*Uraian Tugas*. Menurut bacaan tentang profesionalisme militer, apa yang disebut sebagai kontrol eksternal?

Global & Policy Vol.1, No.1, Januari - Juni 2013
80
David Setiawan dkk.
Kelompok ini akan selalu mengamati apakah perilaku anggota militer, baik perilaku pribadi maupun sebagai profesional sesuai dengan standar yang telah ditetapkan. Kedua, kontrol eksternal adalah hierarki komando. Perilaku dan kecakapan profesional dinilai dari ketaatannya terhadap perintah atasan. Dengan demikian jelas bahwa semakin tinggi tingkat keahlian seorang militer semakin tinggi tingkat profesionalismenya. Dalam arti lain menurut Huntington, semakin tinggi tingkat profesionalisme militer harus semakin jauh dari politik. Militer yang profesional harus selalu siap sedia melaksanakan putusan politik yang dilakukan oleh politisi sipil dan yang mempunyai legitimasi politik. Untuk negara Indonesia pendapat Huntington terhadap profesionalisme militer juga masih berlaku. Pernyataan tersebut perlu telaah yang lebih luas mengingat sejarah politik dan militer di Indonesia. Kedua faktor tersebut sangat kental mewarnai profesionalisme militer di Indonesia. Kemauan politik (political will) dan dinamika internal TNI telah mendorong proses menuju profesionalisme. Namun kendala yang dihadapi untuk mewujudkan TNI yang profesional masih cukup banyak antara lain :
Kebijakan dan strategi pertahanan yang kurang jelas. Pemahaman mengenai keamanan nasional yang ditafsirkan berbeda oleh para pelaku di lapangan bahkan sering berdampak kepada potensi konflik sesama pelaksana atau aparat keamanan di lapangan. Di sisi lain fakta sejarah yang memberikan peran militer dalam perang kemerdekaan dan perang antara daerah dan pusat mengakibatkan pemahaman mengenai keamanan nasional sangat dipengaruhi oleh doktrin militer, persepsi militer sebagai penyelamat bangsa dan negara mendominasi interpretasi dan konsep keamanan negara.

*Materi yang Disediakan*.
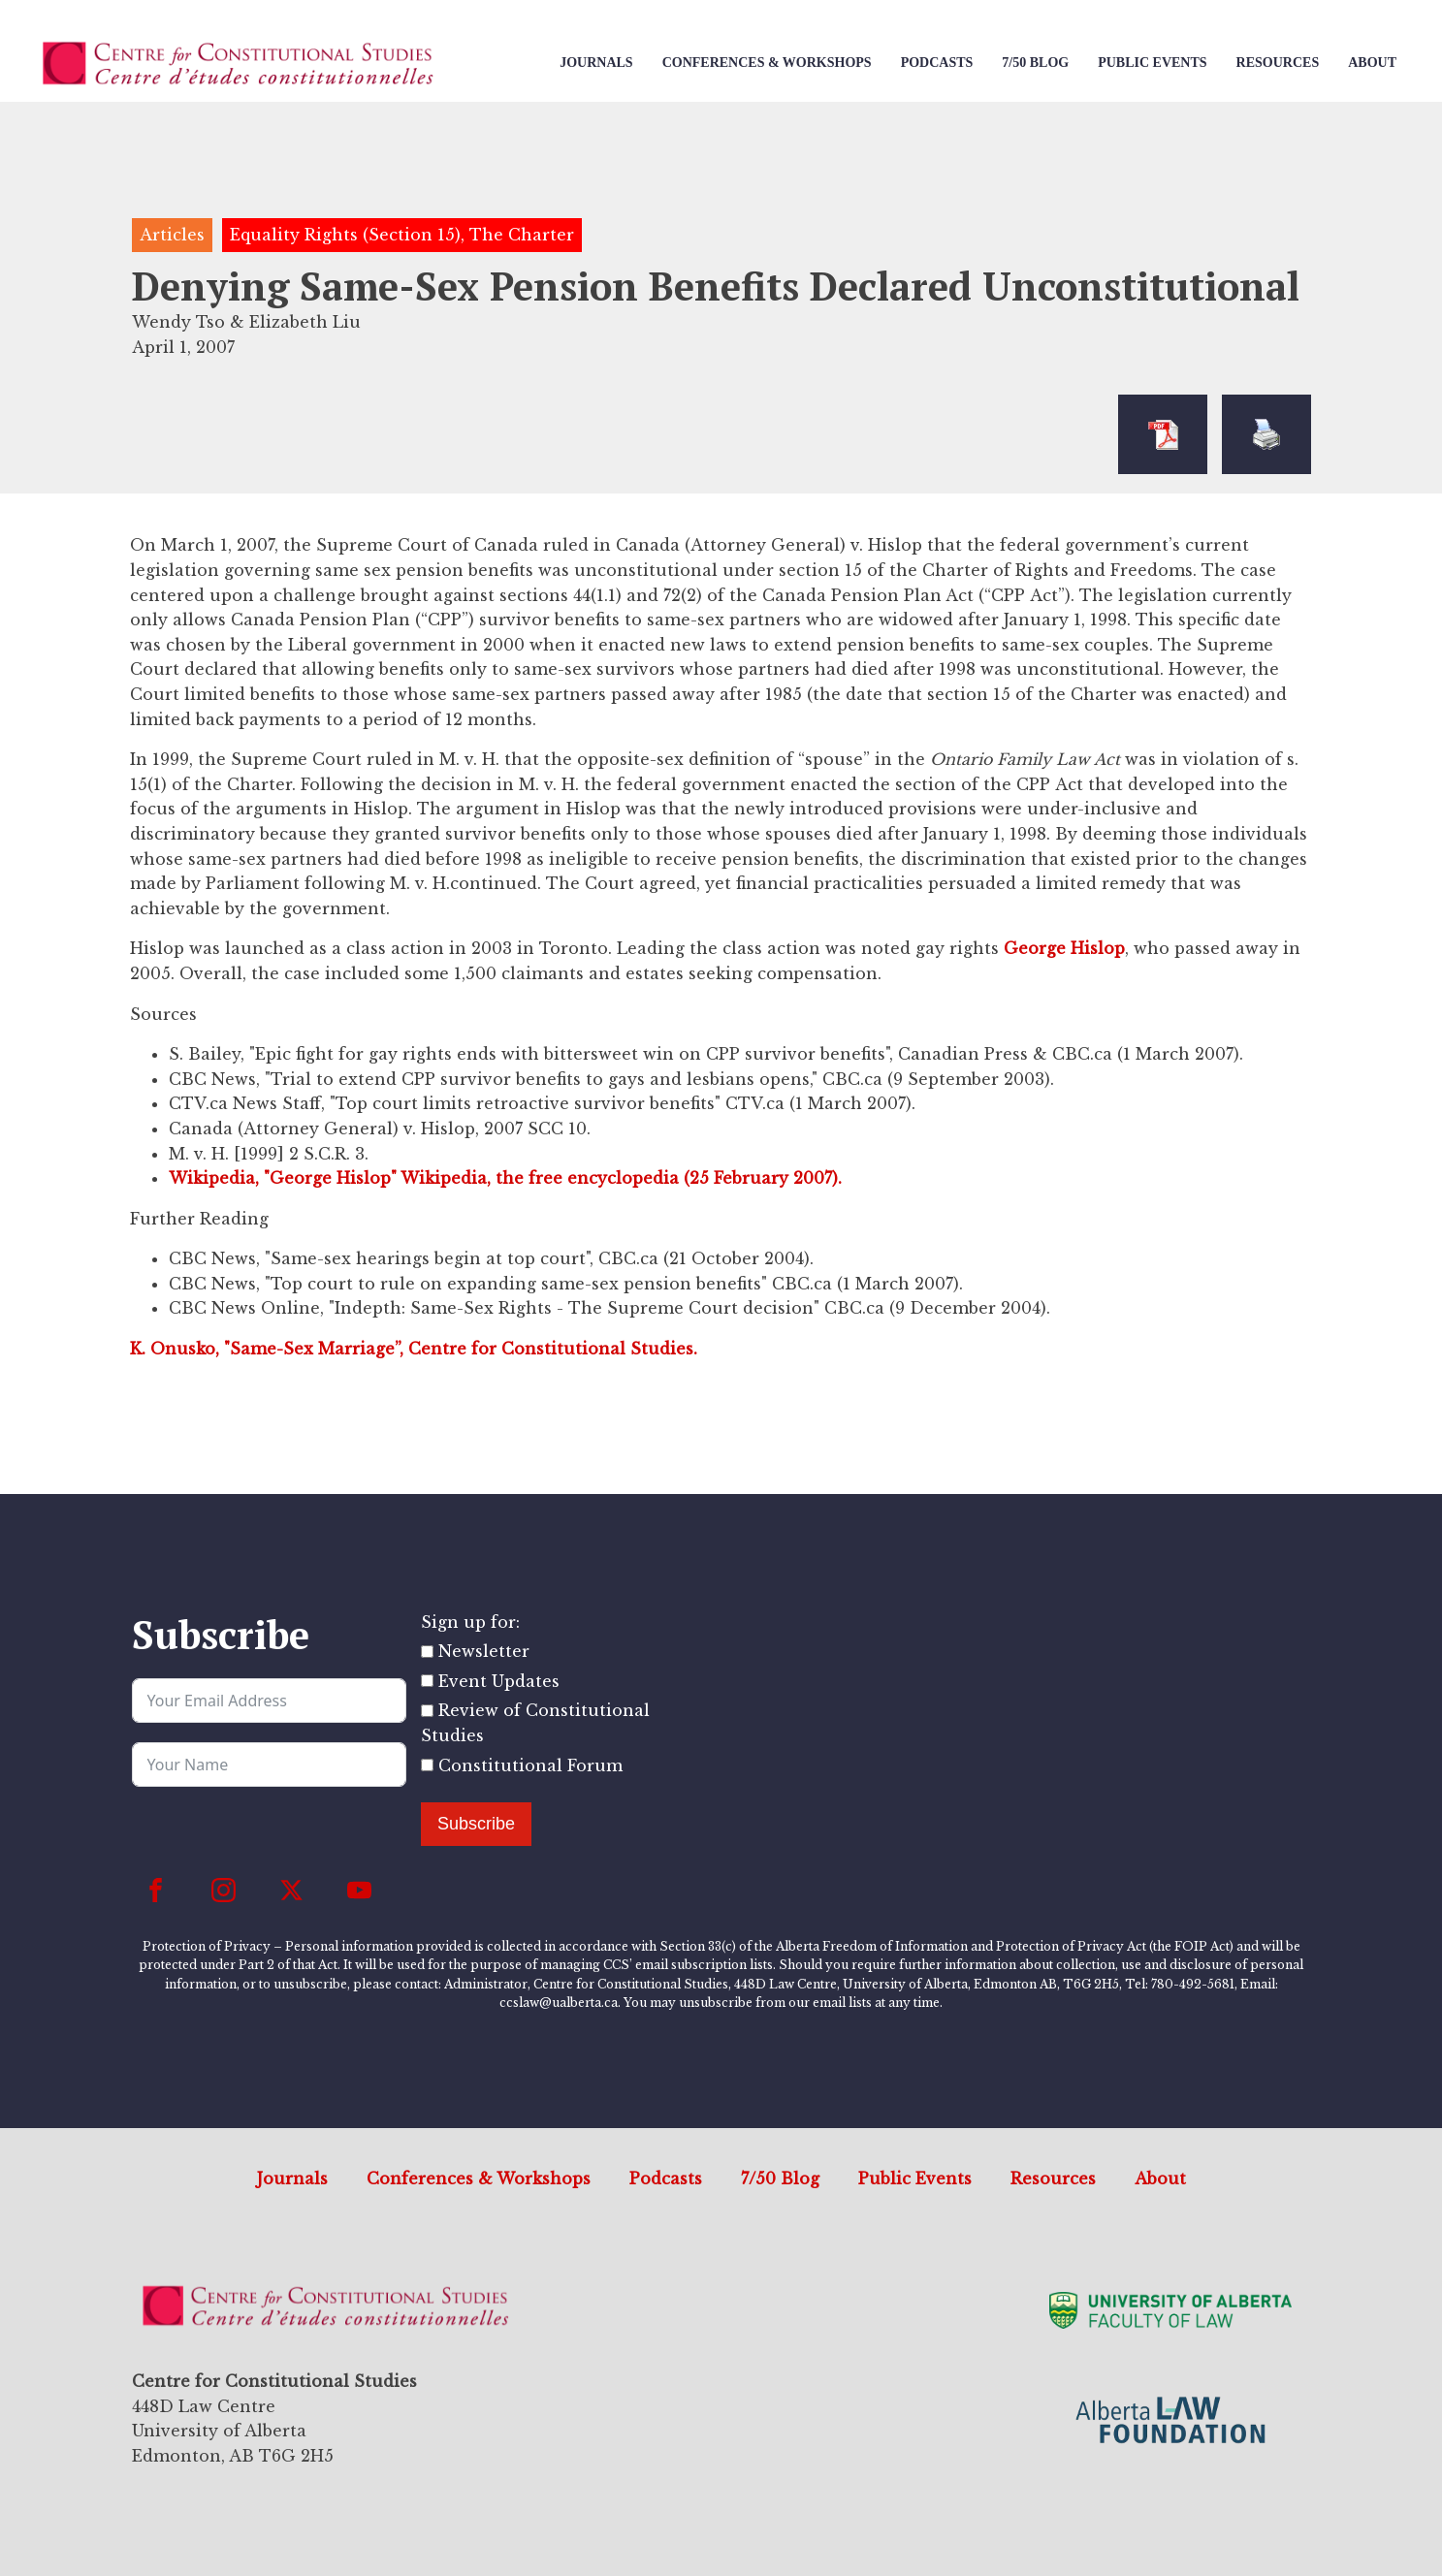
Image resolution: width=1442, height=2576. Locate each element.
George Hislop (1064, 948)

*Penyelesaian Soal*. Hierarki komando.